Bruce Carnegie Brown: the Question I’m Asked Most by Millennial Leaders – and What I’ve Learned From Them
Wednesday 27 June 2018
As president of CMI, and chairman of both Moneysupermarket.com and Lloyd’s insurance market, Bruce Carnegie-Brown is regularly asked to give advice to young professionals with management ambitions. And there are key issues that surface regularly among millennial leaders (those aged under 30).
“The questions are about organisational issues,” he reveals. “Sometimes they are about finance – ‘how do I get access to capital to support my business?’ – but more commonly as their businesses grow, millennial leaders want to understand how to put structure into how they organise things.”

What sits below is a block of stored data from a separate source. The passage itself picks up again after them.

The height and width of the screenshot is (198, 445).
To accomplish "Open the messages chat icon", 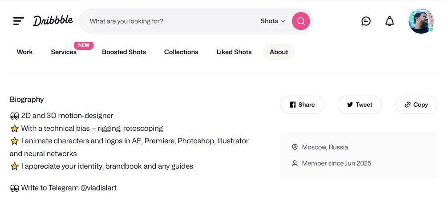I will coord(366,21).
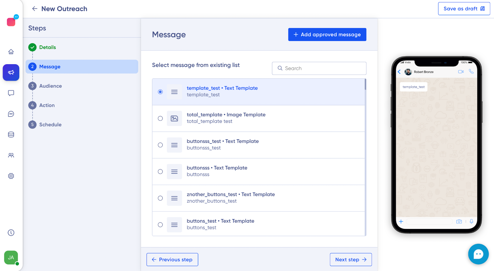Select the total_template Image Template radio
This screenshot has width=494, height=271.
click(x=160, y=118)
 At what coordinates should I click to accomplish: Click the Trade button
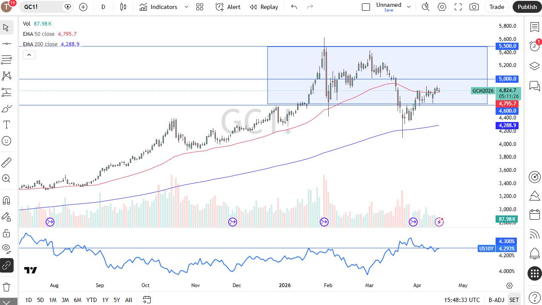(x=496, y=7)
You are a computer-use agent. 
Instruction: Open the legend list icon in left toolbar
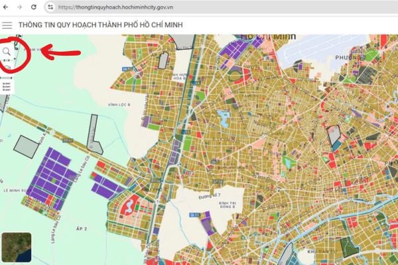click(7, 86)
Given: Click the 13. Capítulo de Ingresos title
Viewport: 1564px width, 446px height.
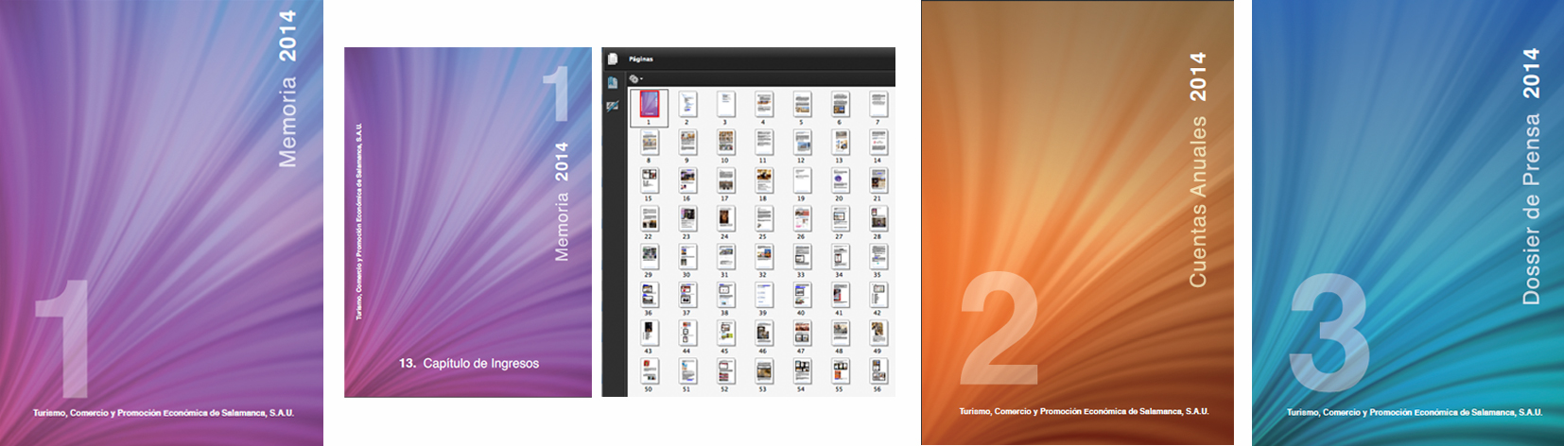Looking at the screenshot, I should point(469,364).
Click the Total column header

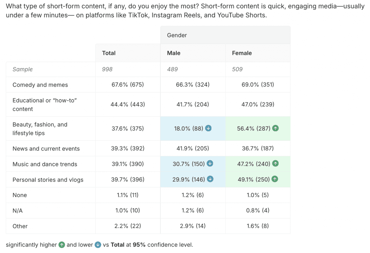(109, 53)
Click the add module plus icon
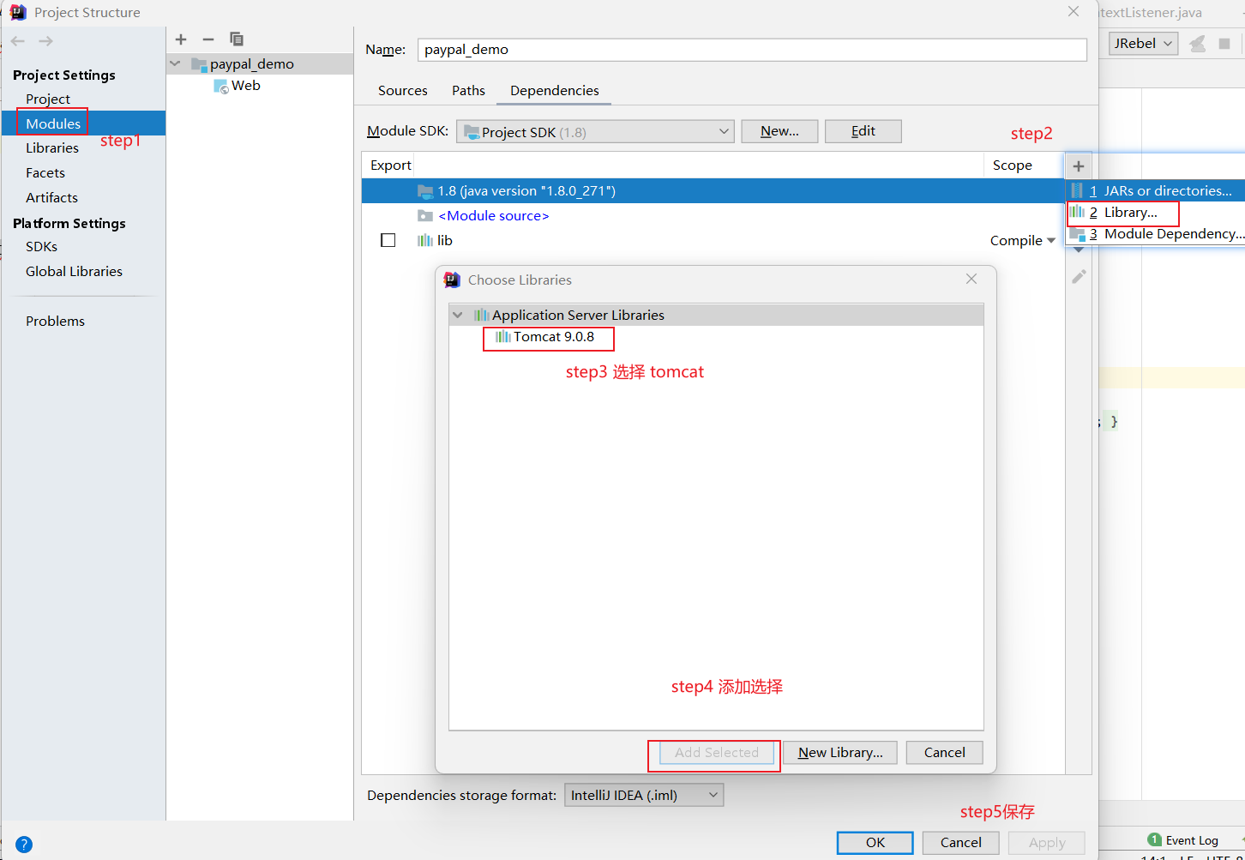Image resolution: width=1245 pixels, height=860 pixels. pyautogui.click(x=181, y=39)
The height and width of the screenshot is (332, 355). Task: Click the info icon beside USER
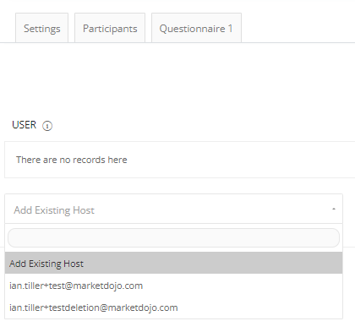coord(47,126)

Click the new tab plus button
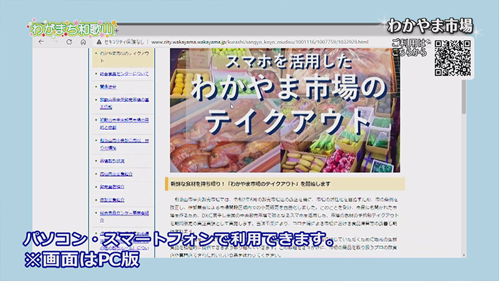point(116,30)
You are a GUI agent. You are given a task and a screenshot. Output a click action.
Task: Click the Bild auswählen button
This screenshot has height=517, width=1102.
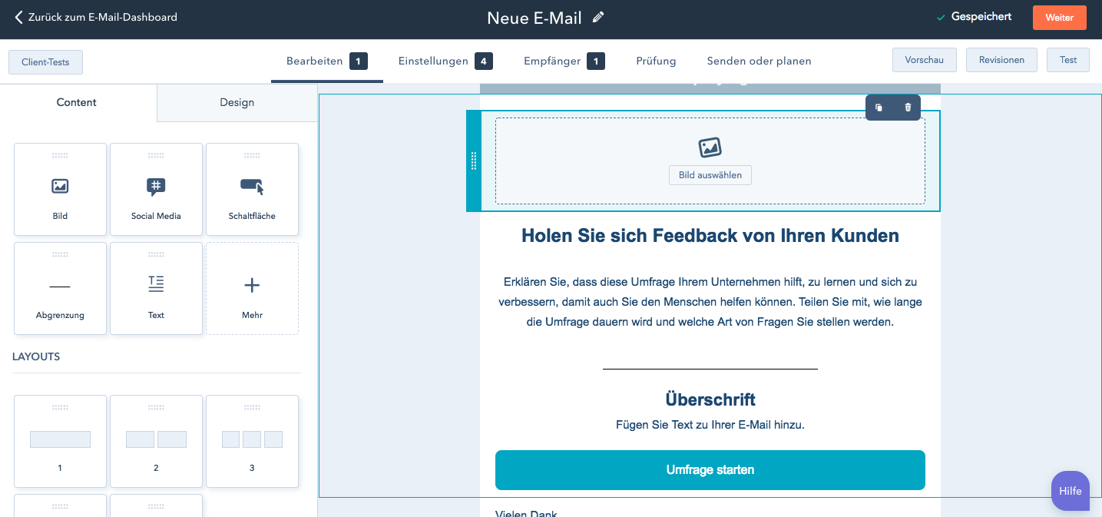point(710,175)
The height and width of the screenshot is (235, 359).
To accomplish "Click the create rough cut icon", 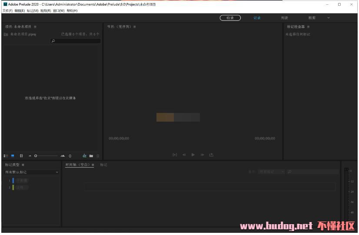I will [x=84, y=156].
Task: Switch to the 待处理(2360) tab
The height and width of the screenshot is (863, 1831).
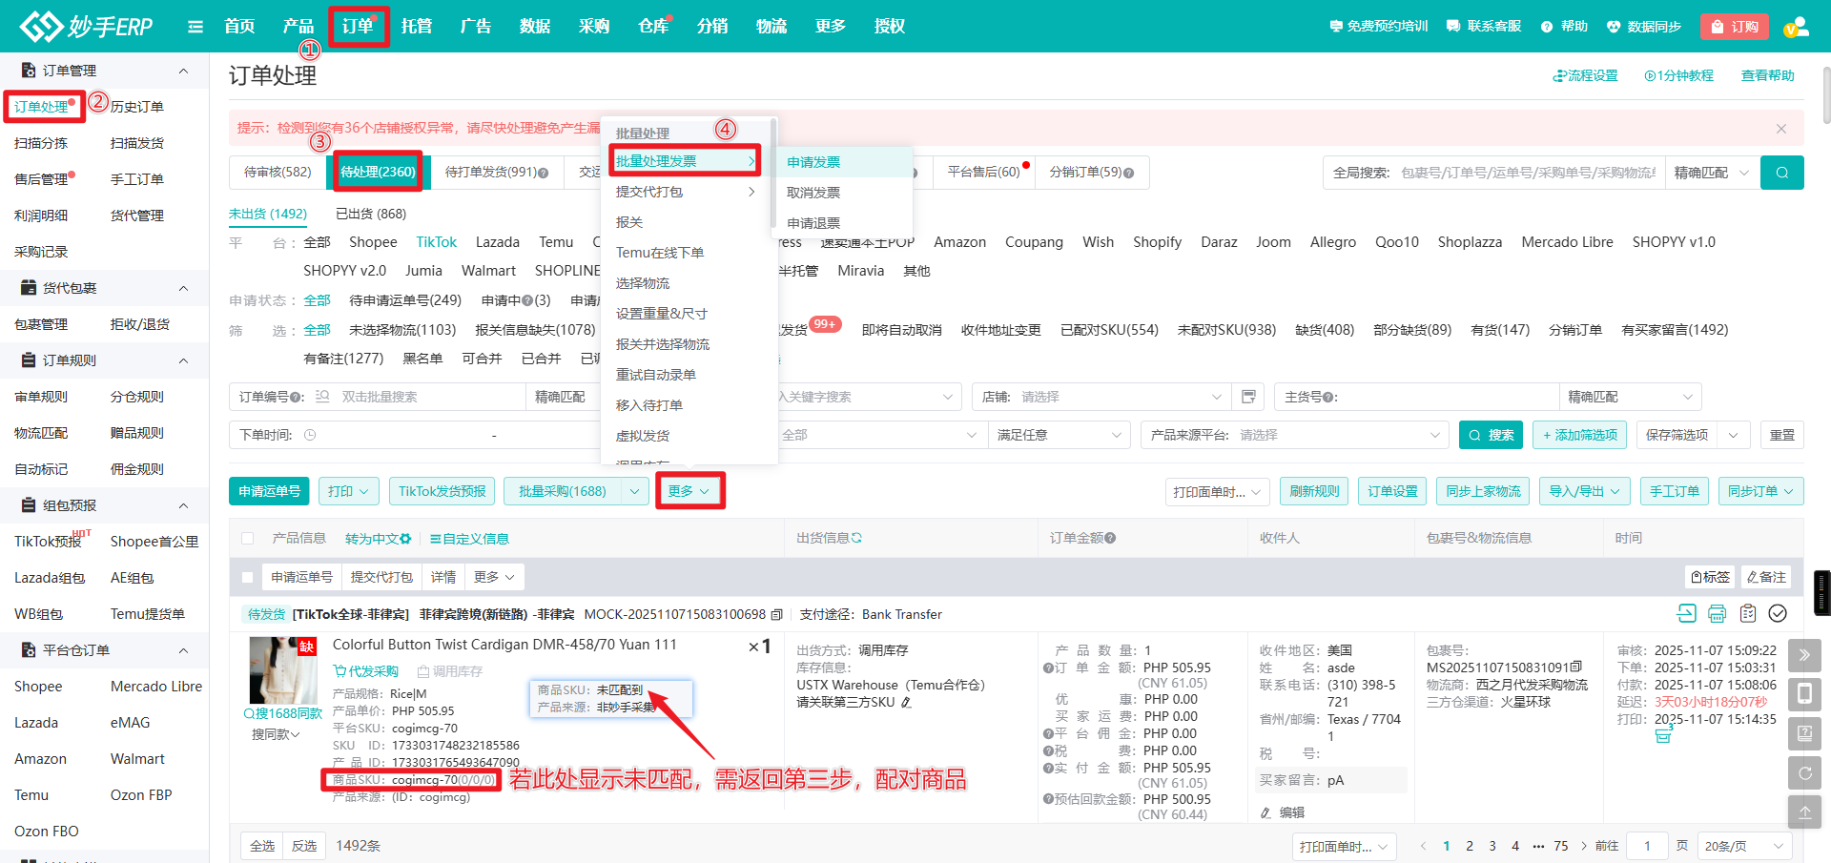Action: pyautogui.click(x=378, y=173)
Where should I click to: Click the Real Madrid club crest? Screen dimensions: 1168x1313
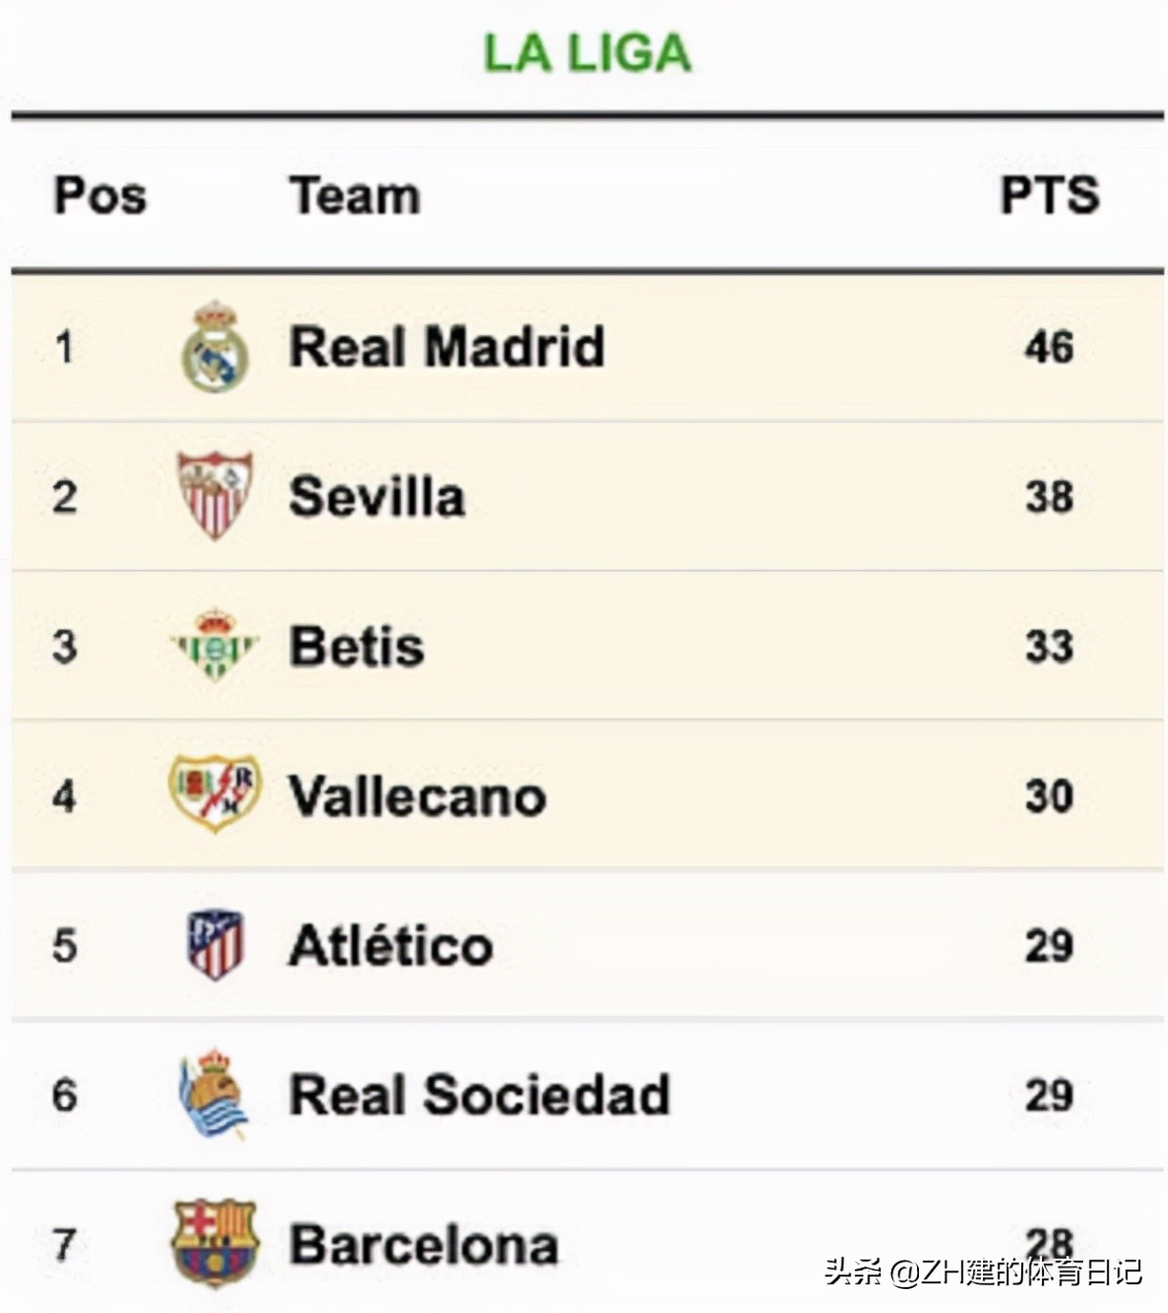click(x=216, y=346)
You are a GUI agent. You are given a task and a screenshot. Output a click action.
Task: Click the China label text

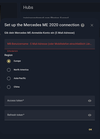(17, 87)
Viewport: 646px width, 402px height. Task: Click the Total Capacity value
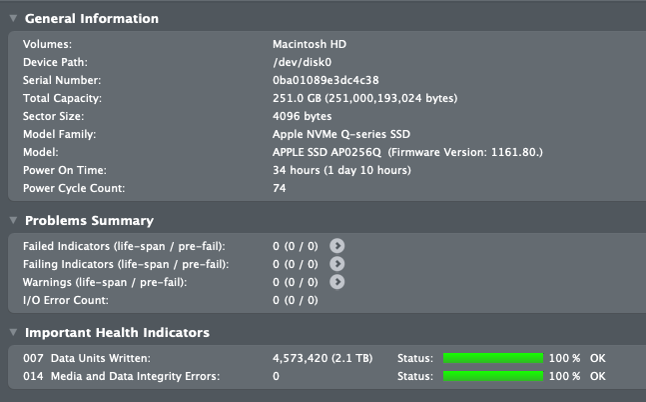point(364,98)
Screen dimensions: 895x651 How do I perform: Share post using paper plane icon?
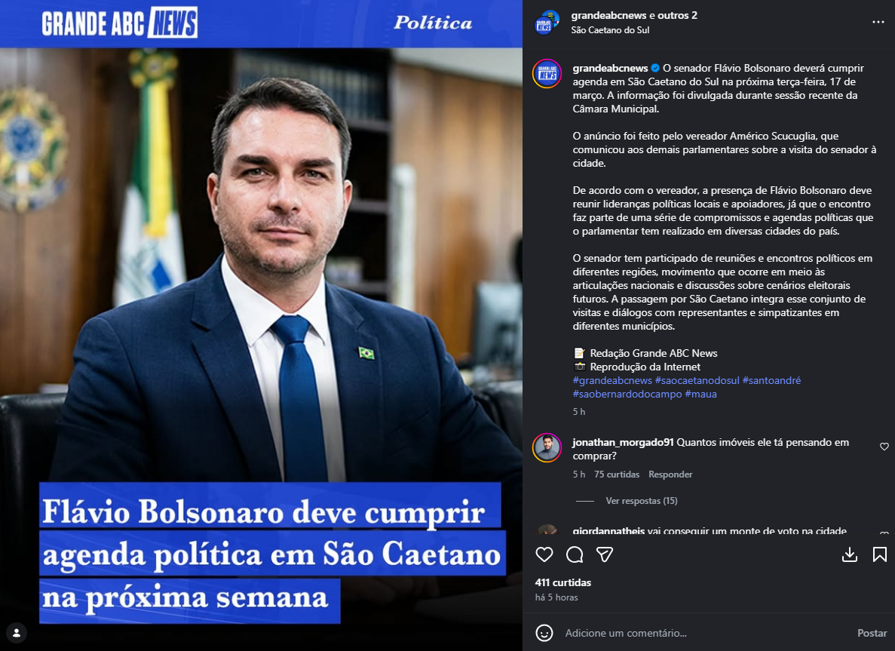605,554

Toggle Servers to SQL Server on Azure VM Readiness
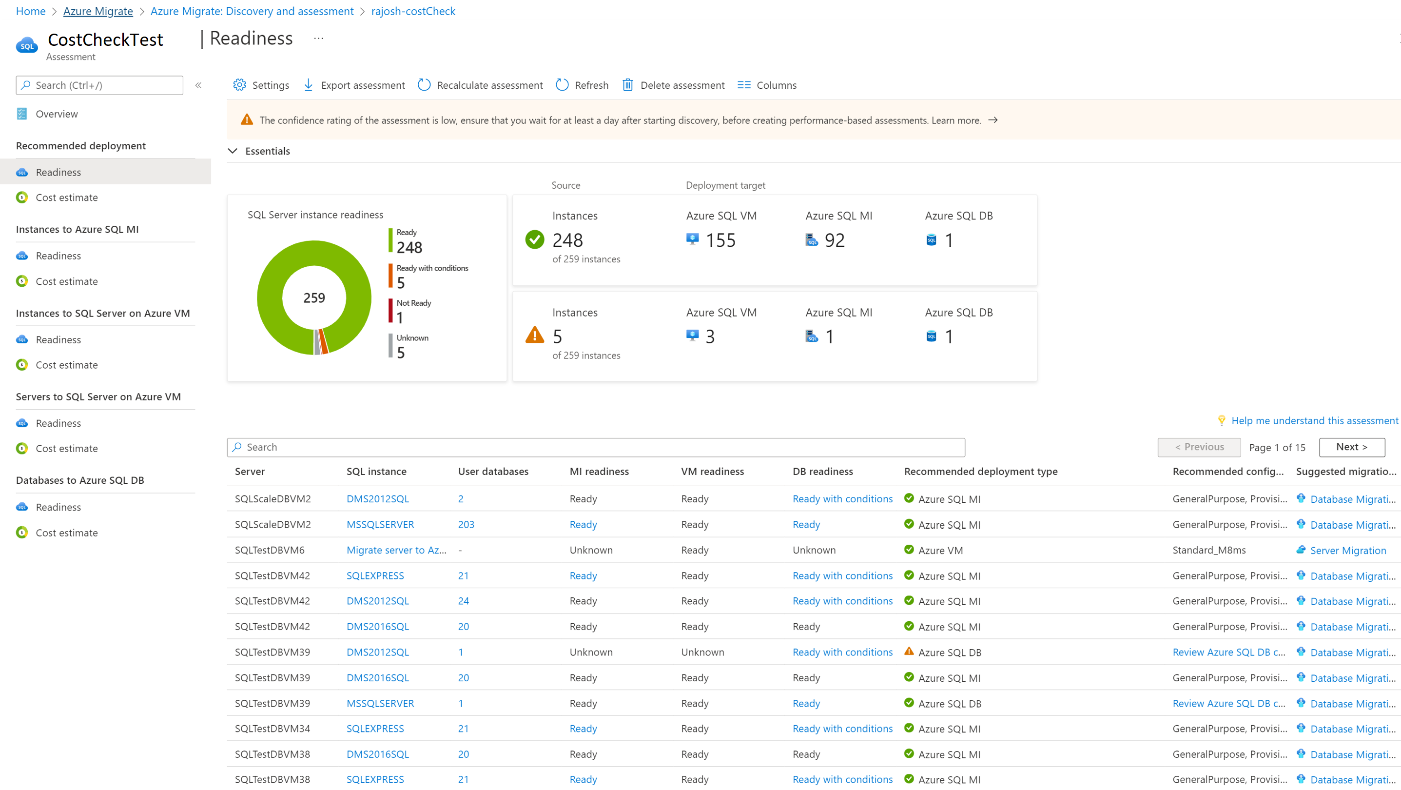pos(59,422)
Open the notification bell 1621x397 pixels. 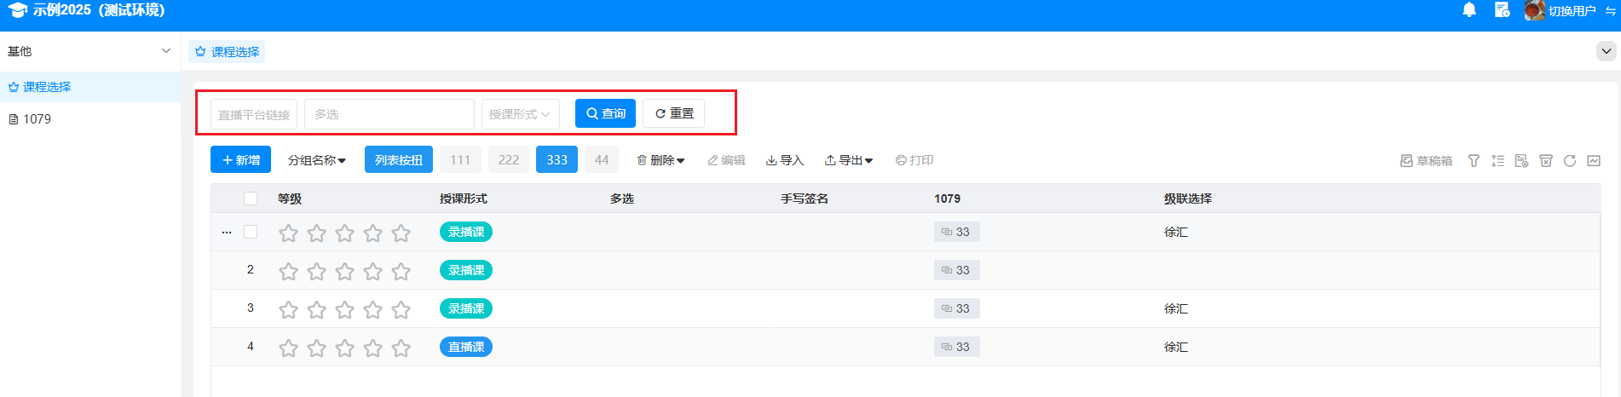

How Do I Organise My New Business?
One of his mentee’s businesses has grown from three employees to 25. “To get 25 people in a room becomes a less efficient way of managing,” says Carnegie-Brown. “As businesses grow they get access to better talent and so you end up having to be tougher on the people who you first employed that were there at the start. So I’m asked how to put in place the right processes to evaluate people.”
His response?
“I like the expression ‘be hard on the issues but soft on the people’. If you explore the issues then the people, decisions become easier to make because it becomes more about who can help with the core problems.”
At the MacLaren Memorial Lecture, Carnegie-Brown refuted the suggestion that millennials are the ‘snowflake generation’ that fail to commit to career paths. He described aspiring business leaders as committed. “In terms of their time, they give 24-hours a day to it. They’re in it to make it happen. They’re relentless and they get less knocked down by rejection.”
Millennials Are Resilient
Therefore, he admires the resilience of young professionals. He says: “I think the successful (founders) have real resilience at an early age in terms of their belief that they can change the world. And that’s powerful.”
He continues: “The big lesson I’ve learned – probably too late in life – is the value of resilience. Seeing things through is often harder than giving up, but perseverance aligned with a good idea and good organisation will win through and the rewards will be worth the struggle.